There's ways you can make it less extraordinary.

0) What if interdimensional travel is easier than we think, we just haven't figured out the hack yet. Ergo: they're not actually that advanced.

0.5) What if they're hyper-specialized? They're really good at crossing dimensions but not so good at conventional flight.

0.618) What if they're hyper-efficient, and sending these craft for them is like us manufacturing widgets in a manual factory? As in they've reduced the cost so much that a few trips having "defects" is normal and within an acceptable QA tolerance for them?

1) What if unreliability is a fundamental property of interstellar/interdimensional (or whatever we think this is) travel. In a physical-law type of way analogous to the uncertainty principle specifying an inviolable tradeoff between precision of position and momentum.

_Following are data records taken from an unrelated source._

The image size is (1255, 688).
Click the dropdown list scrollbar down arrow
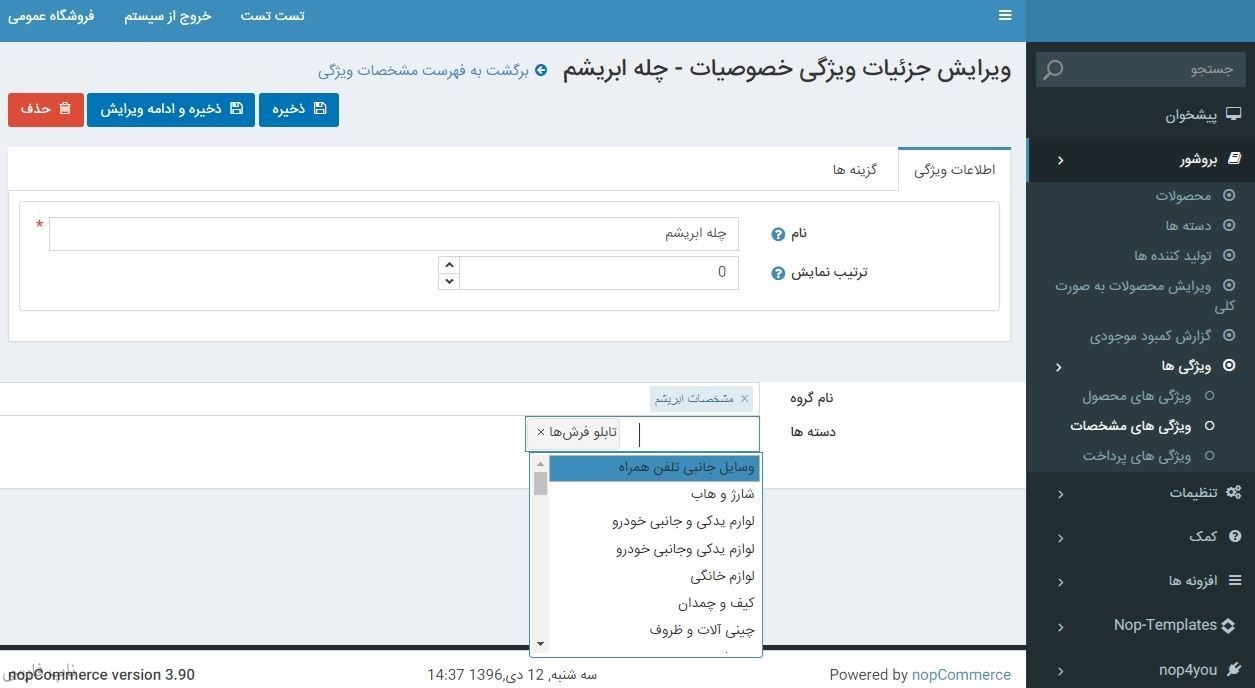click(x=540, y=645)
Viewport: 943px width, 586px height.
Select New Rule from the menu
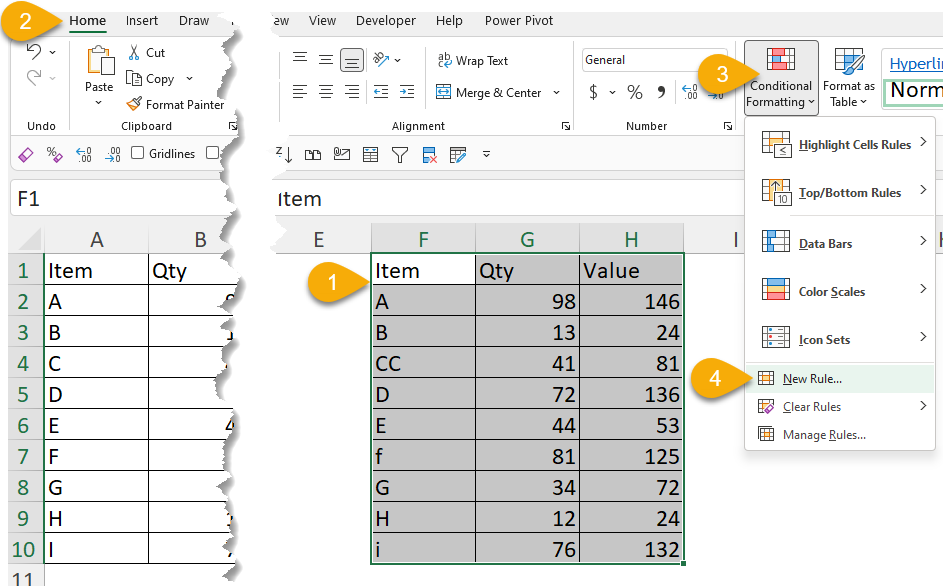coord(812,379)
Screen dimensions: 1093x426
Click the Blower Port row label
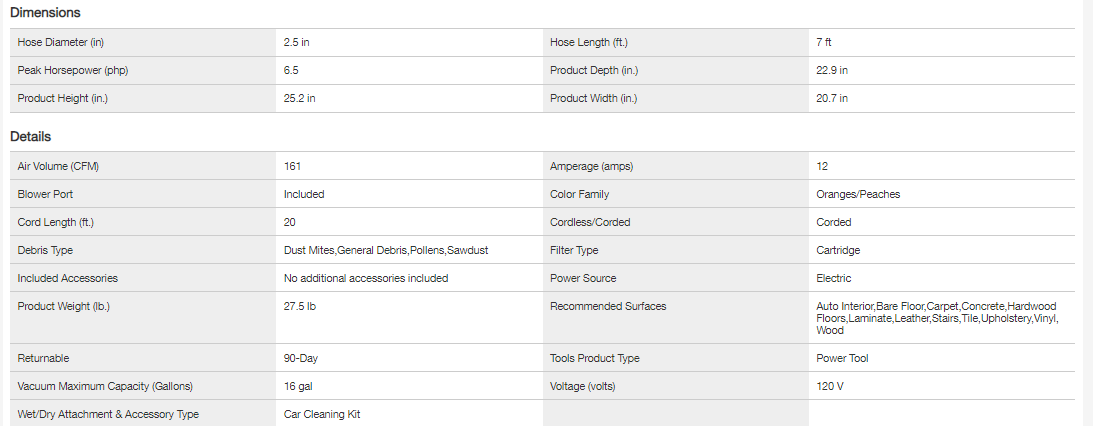[45, 195]
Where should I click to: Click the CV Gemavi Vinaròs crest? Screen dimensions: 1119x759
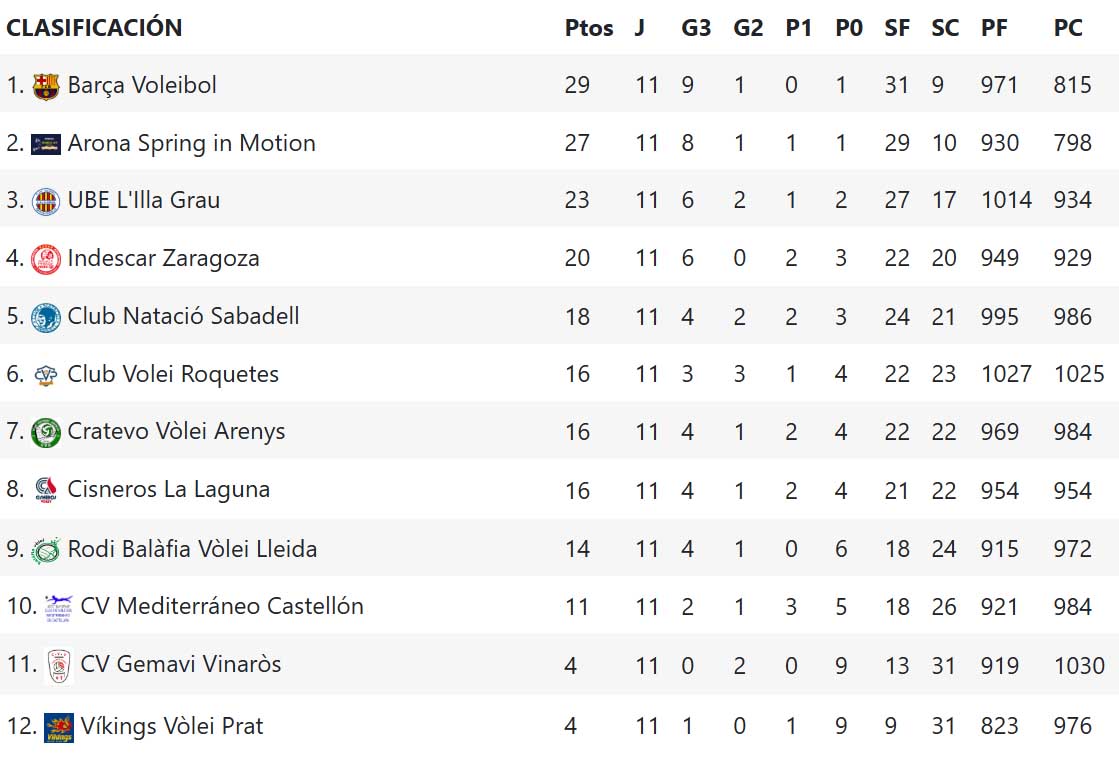click(59, 665)
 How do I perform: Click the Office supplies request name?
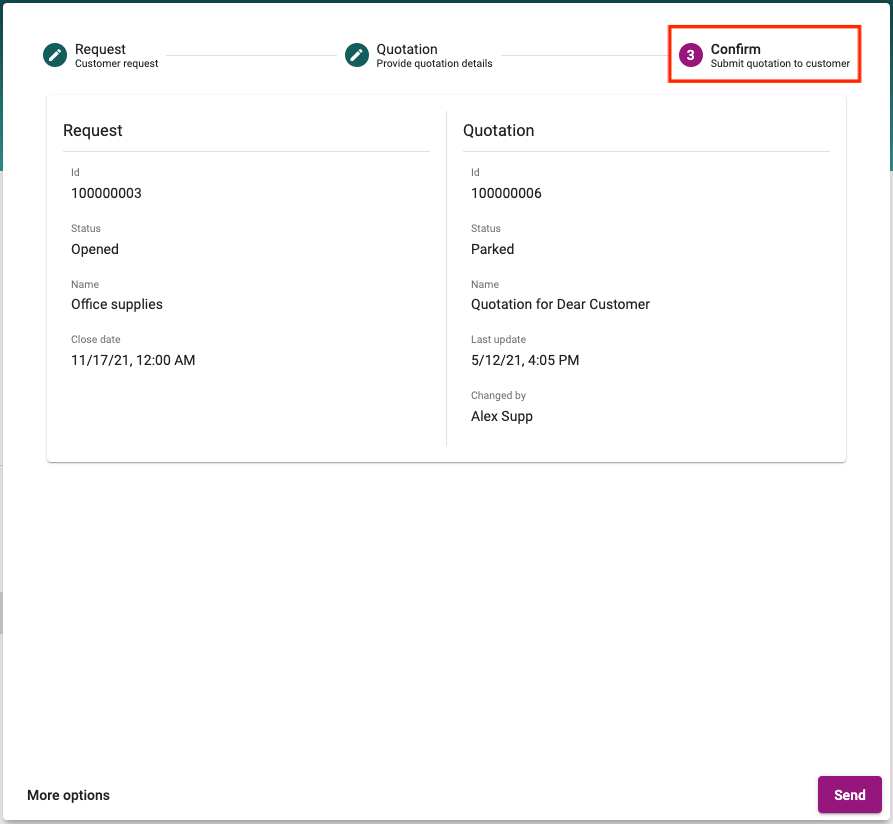[x=116, y=304]
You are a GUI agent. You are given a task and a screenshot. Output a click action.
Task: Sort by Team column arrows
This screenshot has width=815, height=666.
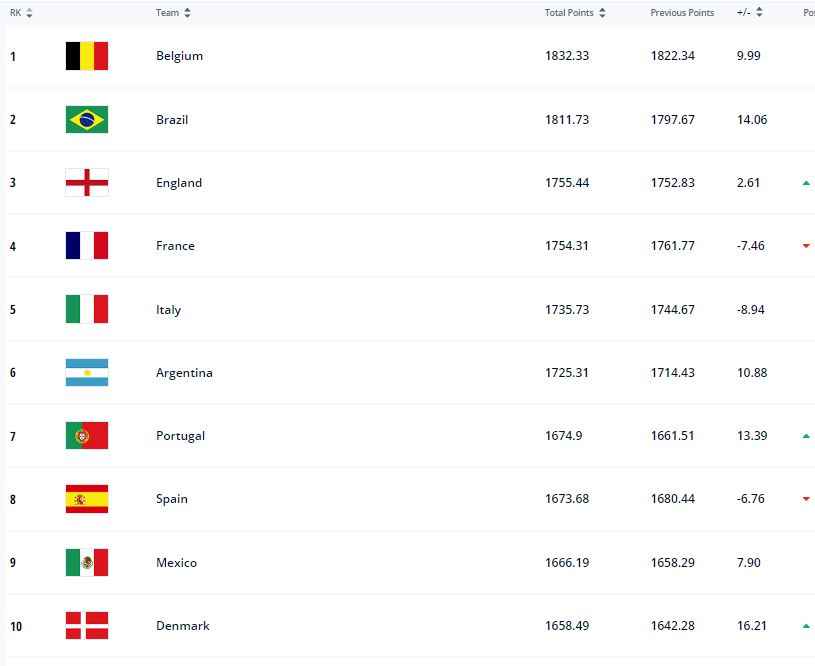click(187, 13)
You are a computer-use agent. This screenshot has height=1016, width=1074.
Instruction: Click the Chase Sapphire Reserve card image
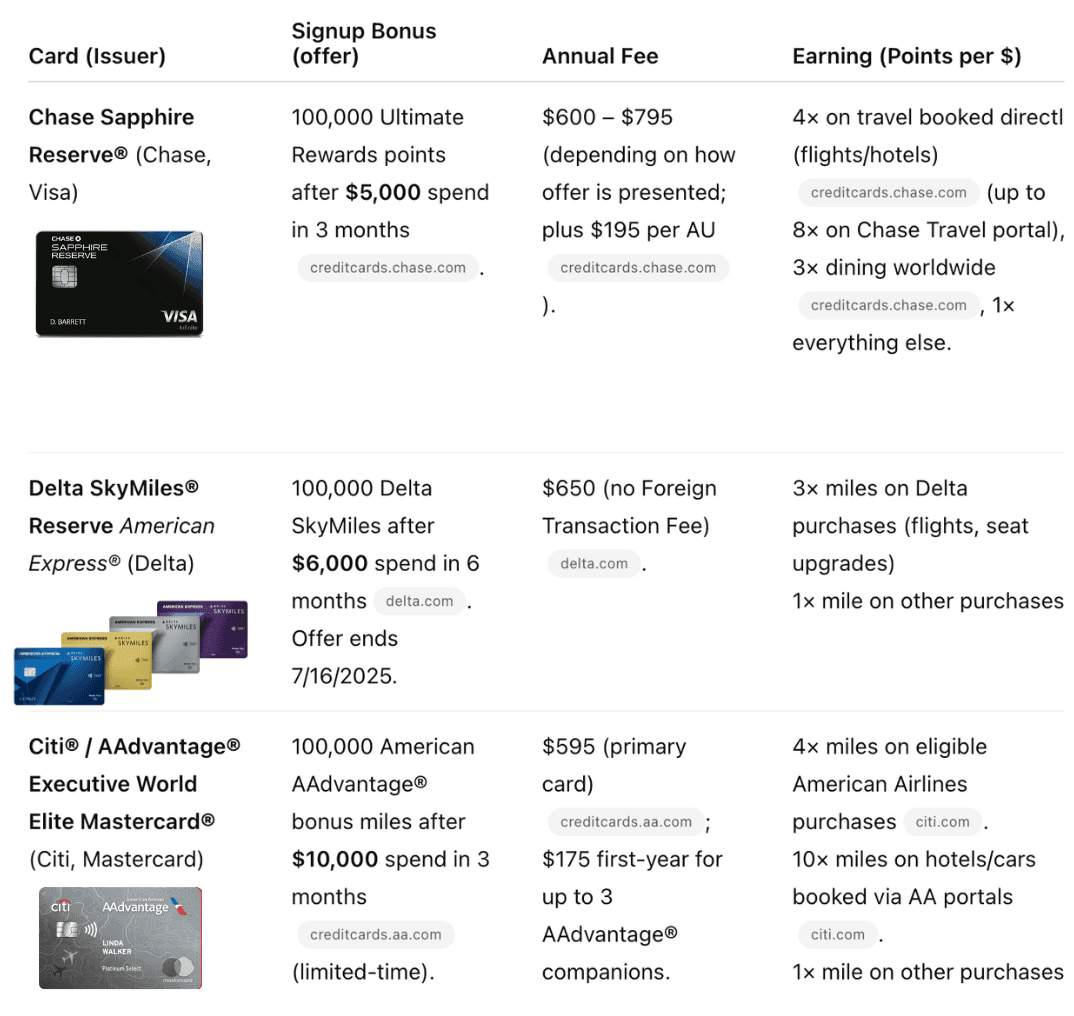pyautogui.click(x=119, y=284)
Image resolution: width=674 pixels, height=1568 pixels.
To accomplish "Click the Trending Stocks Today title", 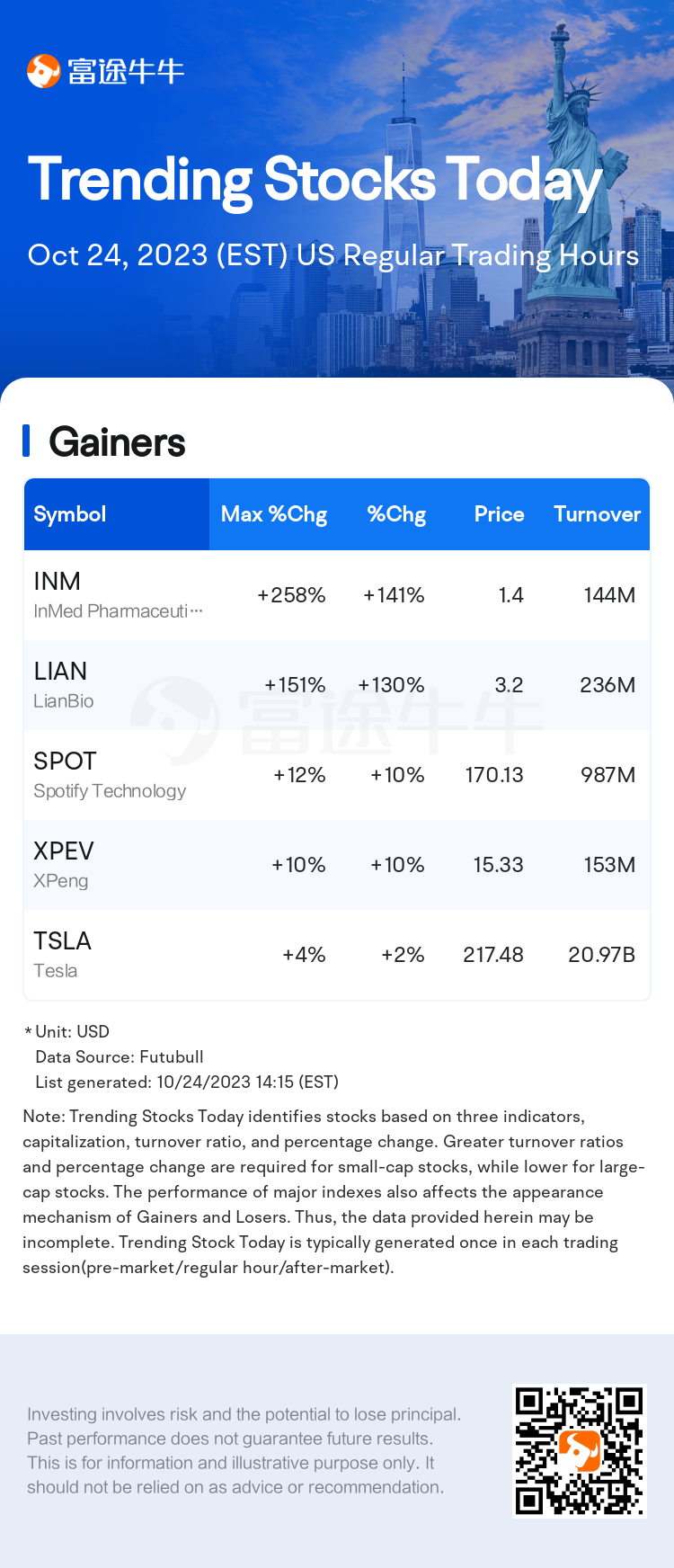I will coord(315,181).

2) What if they're very promiscuous? What if there's 200 craft in Earth's atmosphere right now, and basically constantly for 1000 years. Assume they arrive and depart at basically constant rate of 40 per second (20 in / 20 out). For 90 years of cover up that's 110,730,240,000: or 110 billion. Assume they only crash on entry or exit. Assume that 20 craft have crashed in that time. That means they have a 1 in 5.5 billion chance of crashing. Googling estimates of airline crashes gives 1 in 1 million to 1 in 11 million. Making them 500 to 5000 times more reliable. Checks out.

I think the extraordinary thing is taking a default anthropocentric point of view, and extrapolating it to the whole universe, and having a high expectation that's highly likely to be valid.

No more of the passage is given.